Önyazı
Dr. Jekyll ve Mr. Hyde, insan varoluşundaki tezat yönleri hissetmeye başlamış, ancak toplumun katı ahlaki kalıplarının birini yücelttiği, ötekisini iğrenç ve suçlu kıldığı bir dönemde, çift yönlülük üzerine yazılmış, modern bir mit haline gelmiş bir hikâyenin kahramanıdır.
Hayatı konumuna yakışır şekilde, ahlaki açıdan kusursuz yaşamaya çalışan bir doktorun, yaradılışının getirdiği, çevresi tarafından kolay kolay kabul edilmeyecek yanlarını bastırmaktan usandığı bir anda, insanı ikiye –iyiye ve kötüye– ayıracak tıbbi bir yöntem geliştirmesiyle ortaya çıkar Jekyll ile Hyde’ın tuhaf vakası. Umduğunun aksine, gitgide kuvvetlenecek “kötü”nün karşı kefesi salt iyiliğe değil, doktorun sıradan kişiliğine kalacak ve zamanla denge neredeyse tamamen saklı kişiliğin, toplumsal adalet ve kurallar açısından ters davranan Mr. Hyde’ın lehine dönecektir.
19. yüzyılın sonlarına doğru, edebiyatla uğraşanların neredeyse doktorlardan daha fazla farkına vardığı benliğin çetrefil yanlarına dair bu klasik Stevenson metni, defalarca aslına sadık olarak ya da çeşitlemeleriyle filme de aktarılmış, karakterinin çift yönlülüğü ezoterik hallerden eşcinselliğe, cinai hallerden esrikliğe kadar farklı biçimlerde yorumlanmıştır.

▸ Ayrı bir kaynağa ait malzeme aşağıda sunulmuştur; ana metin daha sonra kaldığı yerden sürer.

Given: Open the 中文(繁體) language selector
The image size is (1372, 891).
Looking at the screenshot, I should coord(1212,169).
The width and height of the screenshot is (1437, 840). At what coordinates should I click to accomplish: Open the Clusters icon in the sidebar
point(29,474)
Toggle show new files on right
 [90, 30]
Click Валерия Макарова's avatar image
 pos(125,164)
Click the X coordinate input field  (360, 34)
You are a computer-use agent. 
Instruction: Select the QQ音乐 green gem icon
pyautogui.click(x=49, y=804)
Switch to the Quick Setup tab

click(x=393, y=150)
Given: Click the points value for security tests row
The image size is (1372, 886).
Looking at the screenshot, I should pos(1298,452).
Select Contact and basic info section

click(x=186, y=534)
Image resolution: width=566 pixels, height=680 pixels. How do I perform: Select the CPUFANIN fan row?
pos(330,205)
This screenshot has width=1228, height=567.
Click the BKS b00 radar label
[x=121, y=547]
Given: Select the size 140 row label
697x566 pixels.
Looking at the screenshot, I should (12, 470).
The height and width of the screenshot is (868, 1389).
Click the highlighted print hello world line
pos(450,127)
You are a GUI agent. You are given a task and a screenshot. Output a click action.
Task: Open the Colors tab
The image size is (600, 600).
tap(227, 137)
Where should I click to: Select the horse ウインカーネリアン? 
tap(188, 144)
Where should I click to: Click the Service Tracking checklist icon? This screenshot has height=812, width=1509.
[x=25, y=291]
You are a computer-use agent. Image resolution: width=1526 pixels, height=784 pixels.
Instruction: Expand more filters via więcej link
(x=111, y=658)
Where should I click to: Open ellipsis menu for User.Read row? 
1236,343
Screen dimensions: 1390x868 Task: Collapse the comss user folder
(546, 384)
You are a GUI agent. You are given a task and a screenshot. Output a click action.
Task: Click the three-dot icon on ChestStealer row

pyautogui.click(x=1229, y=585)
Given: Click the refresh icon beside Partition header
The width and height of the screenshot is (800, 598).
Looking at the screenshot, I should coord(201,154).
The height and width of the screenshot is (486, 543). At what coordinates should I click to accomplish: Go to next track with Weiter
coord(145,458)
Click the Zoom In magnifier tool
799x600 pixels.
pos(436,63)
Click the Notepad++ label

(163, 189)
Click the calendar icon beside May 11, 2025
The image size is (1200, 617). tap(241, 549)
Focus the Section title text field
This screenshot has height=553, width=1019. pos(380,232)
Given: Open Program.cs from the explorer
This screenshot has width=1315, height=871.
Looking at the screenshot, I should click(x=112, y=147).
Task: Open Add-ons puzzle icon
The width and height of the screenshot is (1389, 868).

“Düşünceme göre, insanın bu iki yanı ayrı ayrı yaşayabilseler, hayatlarının bütün çekilmez tarafları ortadan kaybolup gidecek ve bu ikiliden günahkâr olanı, namuslu ikizinin isteklerinden ve vicdan azabından kurtulmuş halde kendi yolunda ilerleyecekti.”